=== Required action ===
The answer must be an exact copy of the records, with every picture left out.

*** Material provided Section Begins ***

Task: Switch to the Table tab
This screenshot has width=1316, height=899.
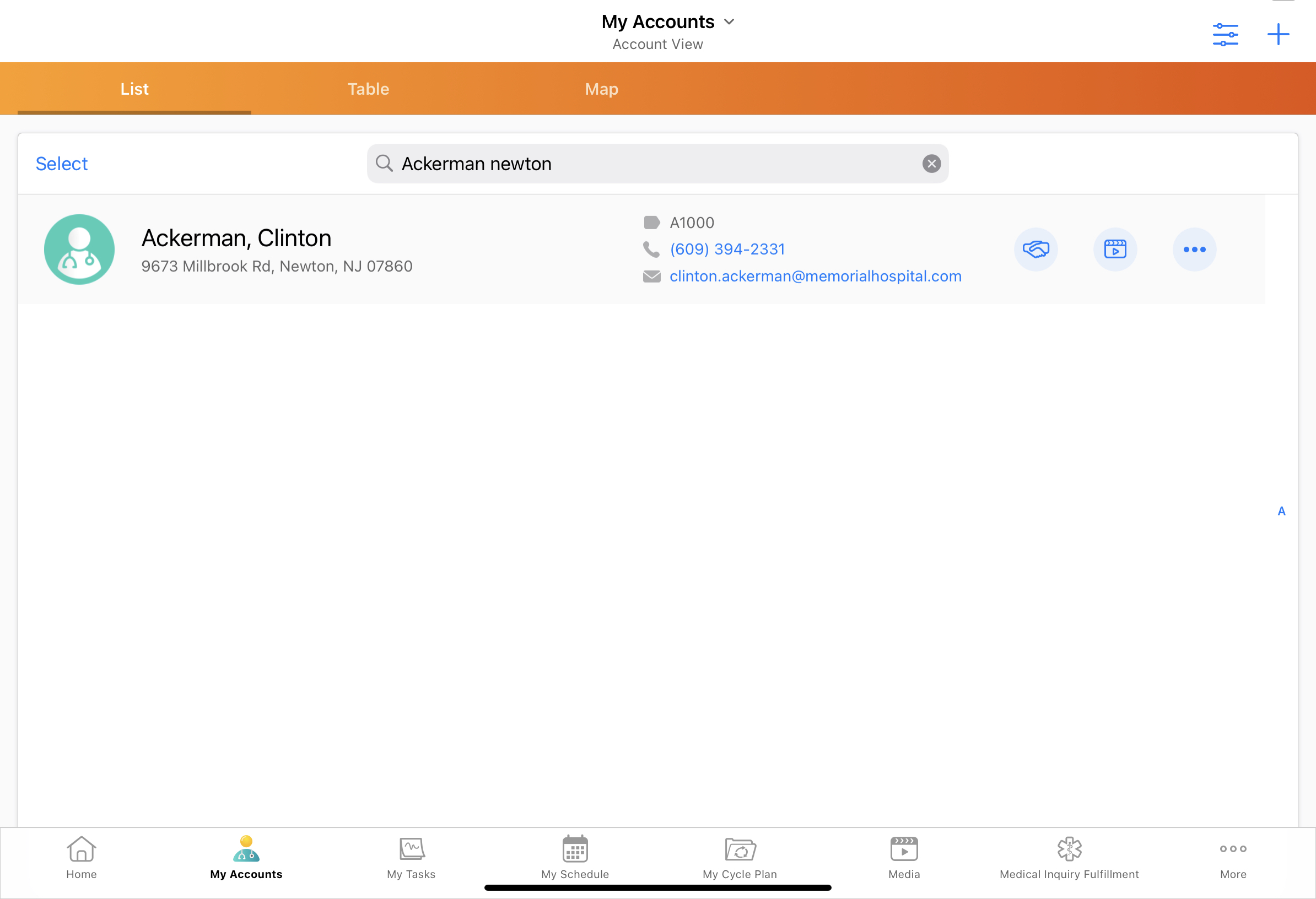Action: click(368, 89)
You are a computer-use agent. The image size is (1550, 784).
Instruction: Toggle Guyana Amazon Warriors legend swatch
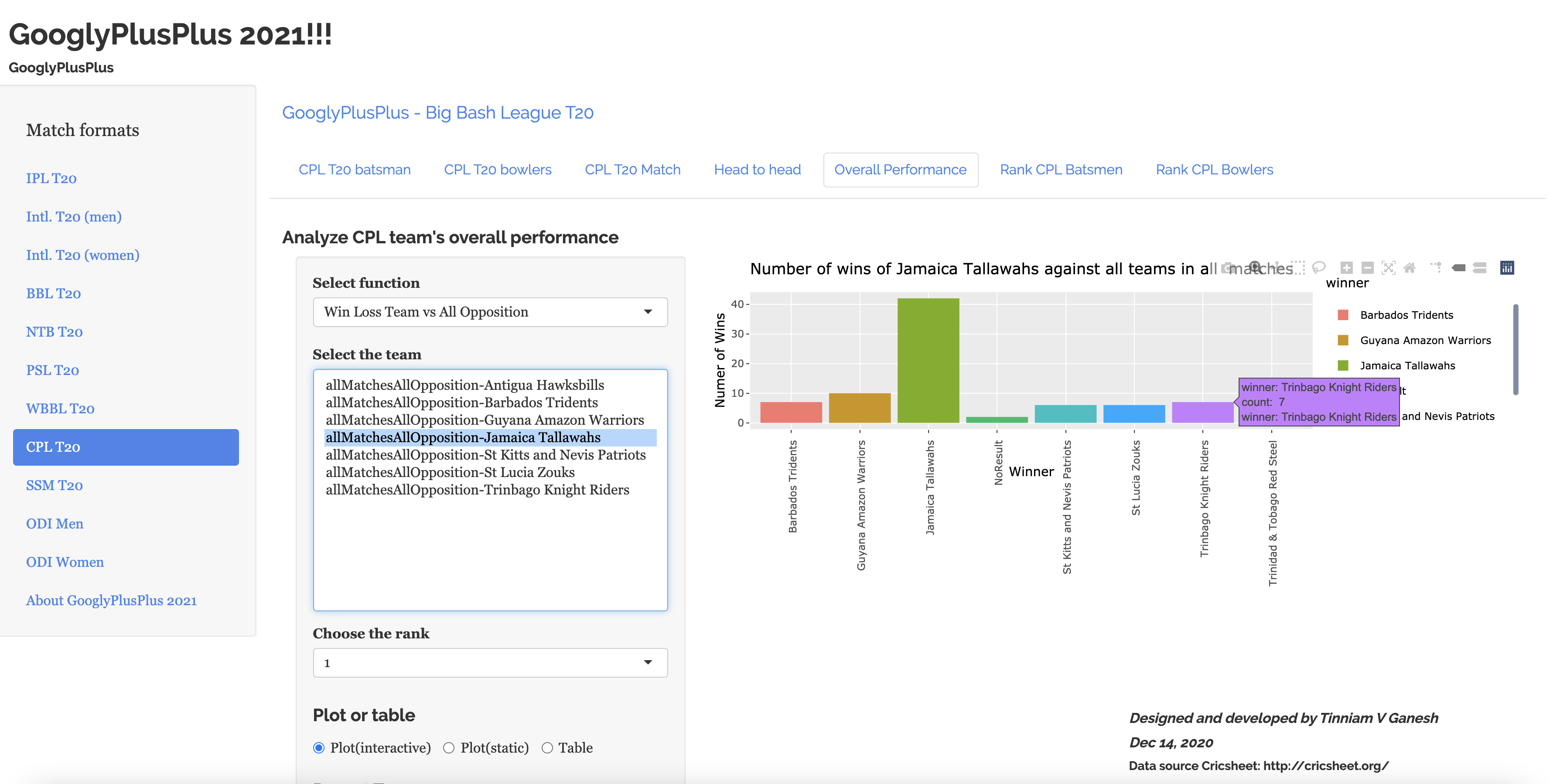coord(1343,341)
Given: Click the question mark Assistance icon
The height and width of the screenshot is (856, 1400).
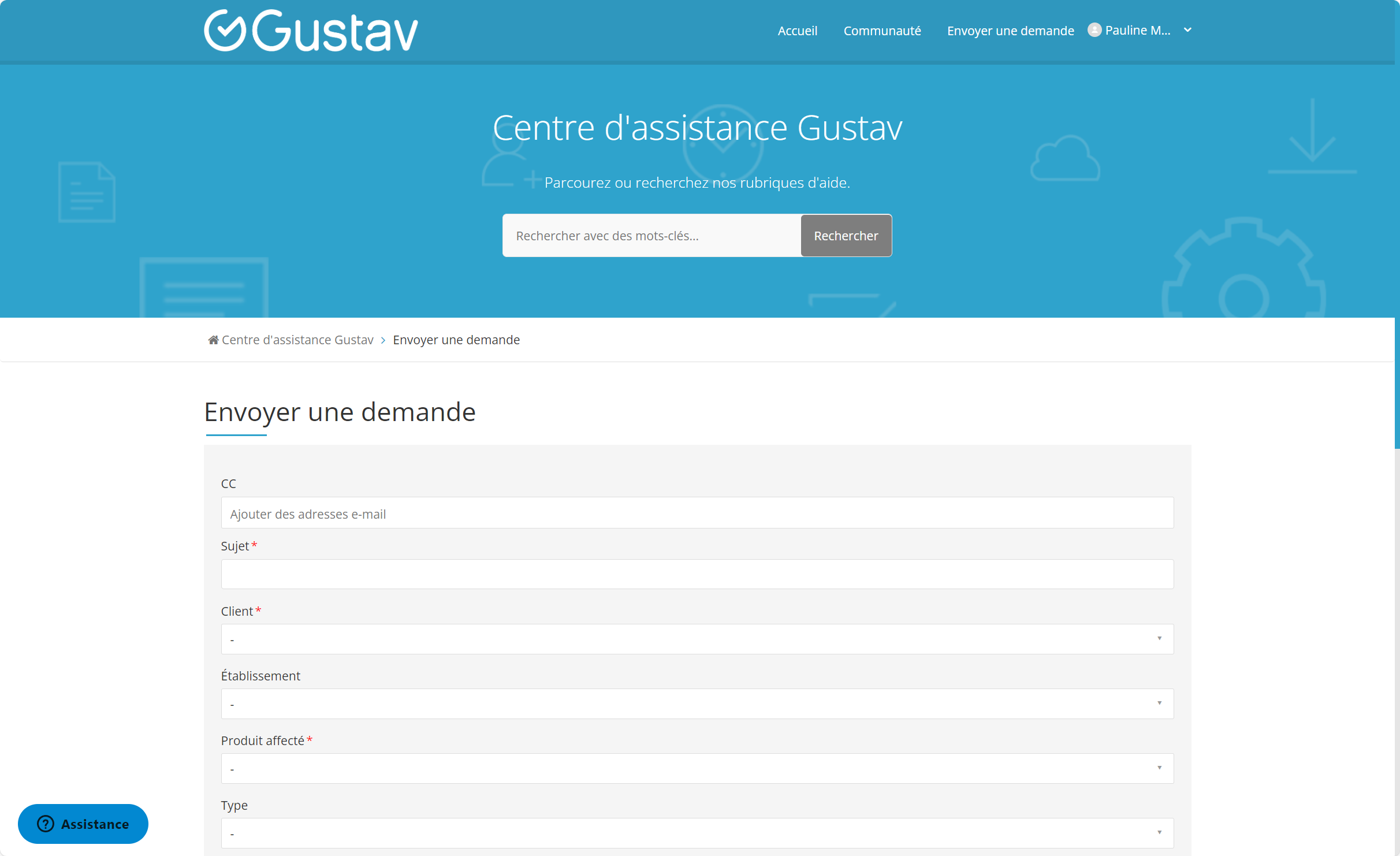Looking at the screenshot, I should click(x=46, y=824).
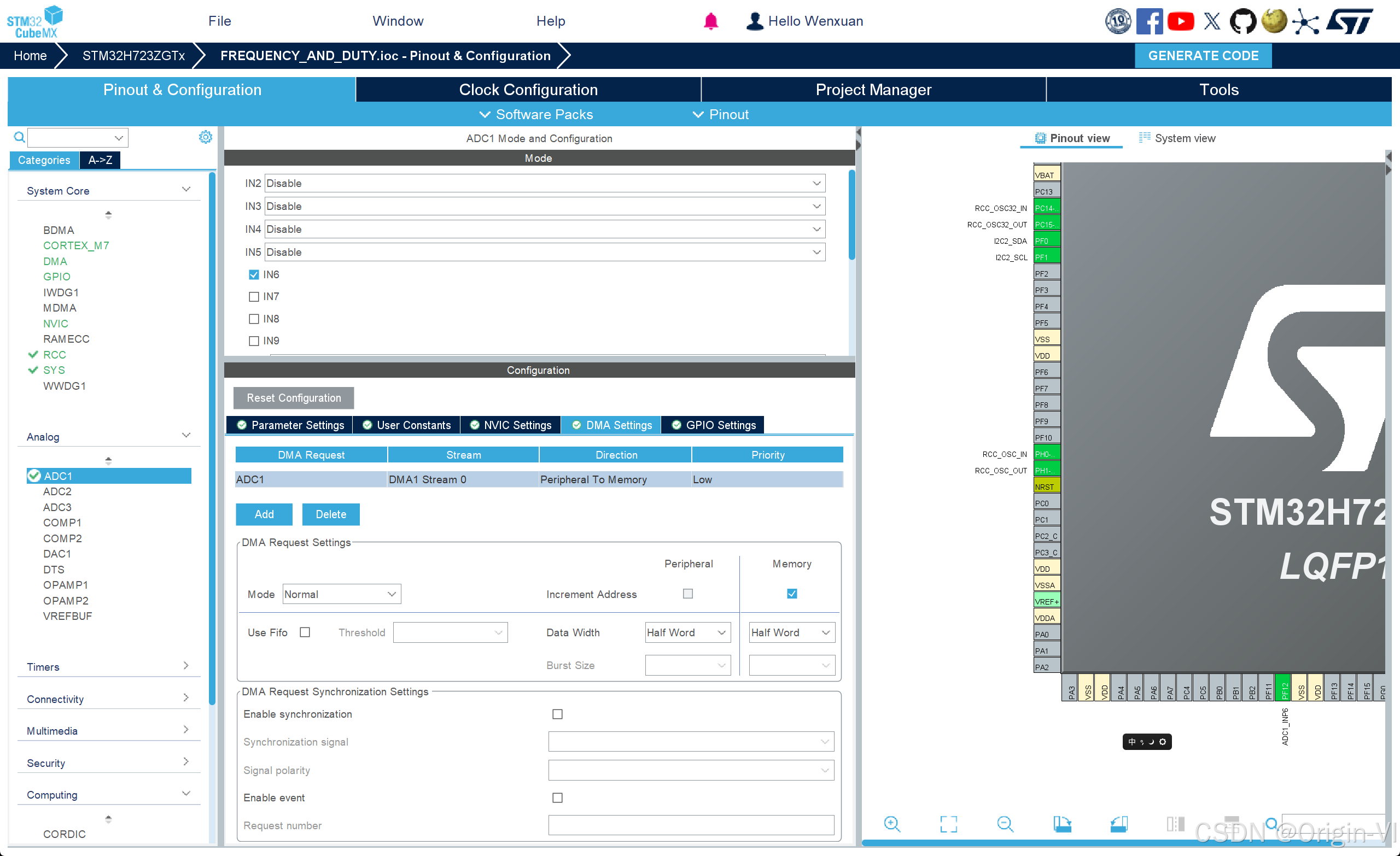This screenshot has height=856, width=1400.
Task: Click the Add DMA request button
Action: click(x=264, y=514)
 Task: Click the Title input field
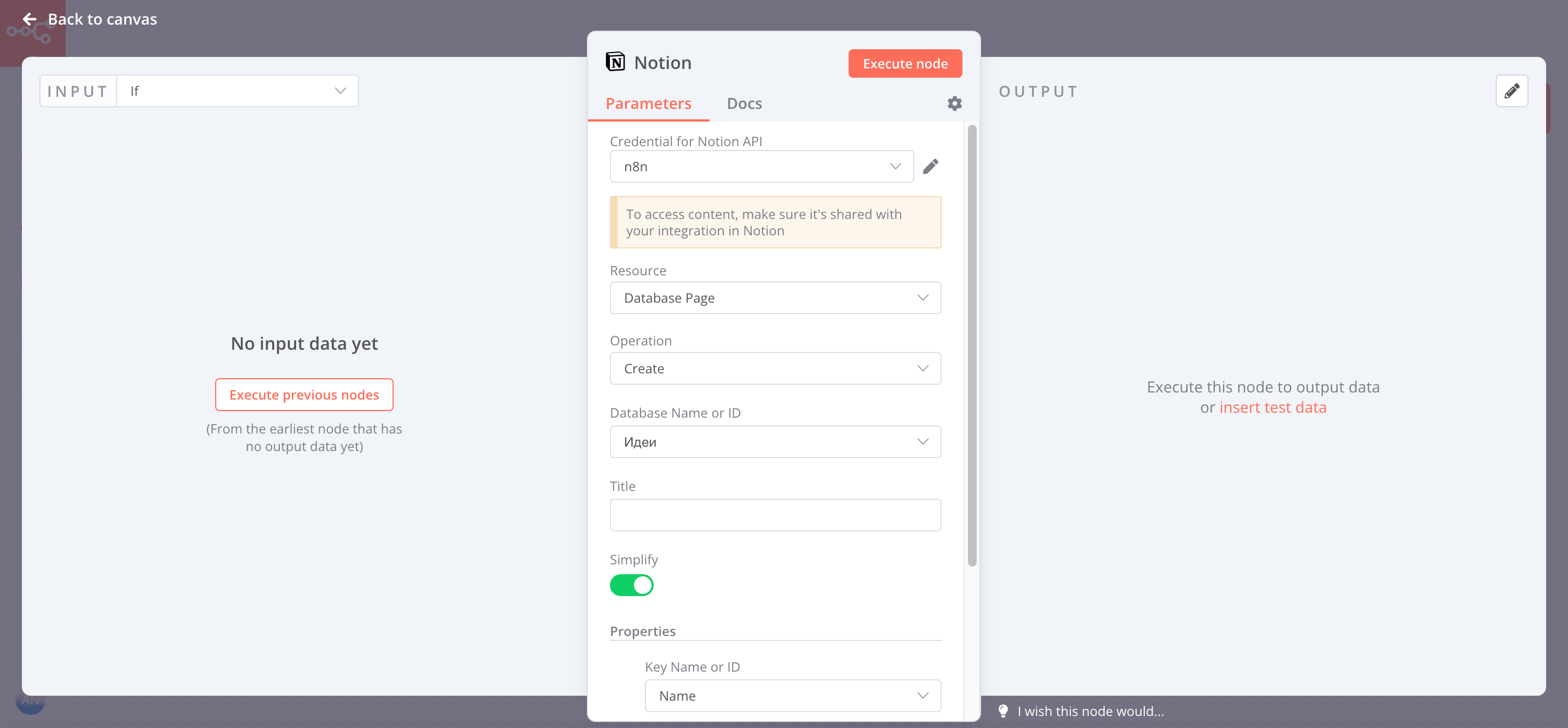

*** Material provided Section Ends ***

=== Exercise response ===
Task: Switch to the Table tab
This screenshot has width=1316, height=899.
Action: click(368, 89)
You are a computer-use agent. The image size is (1550, 784).
Instruction: Toggle Guyana Amazon Warriors legend swatch
coord(1343,341)
Given: Click the question mark Assistance icon
The height and width of the screenshot is (856, 1400).
Looking at the screenshot, I should click(x=46, y=824).
This screenshot has height=856, width=1400.
Task: Click the Add DMA request button
Action: click(x=264, y=514)
 Task: Click the Title input field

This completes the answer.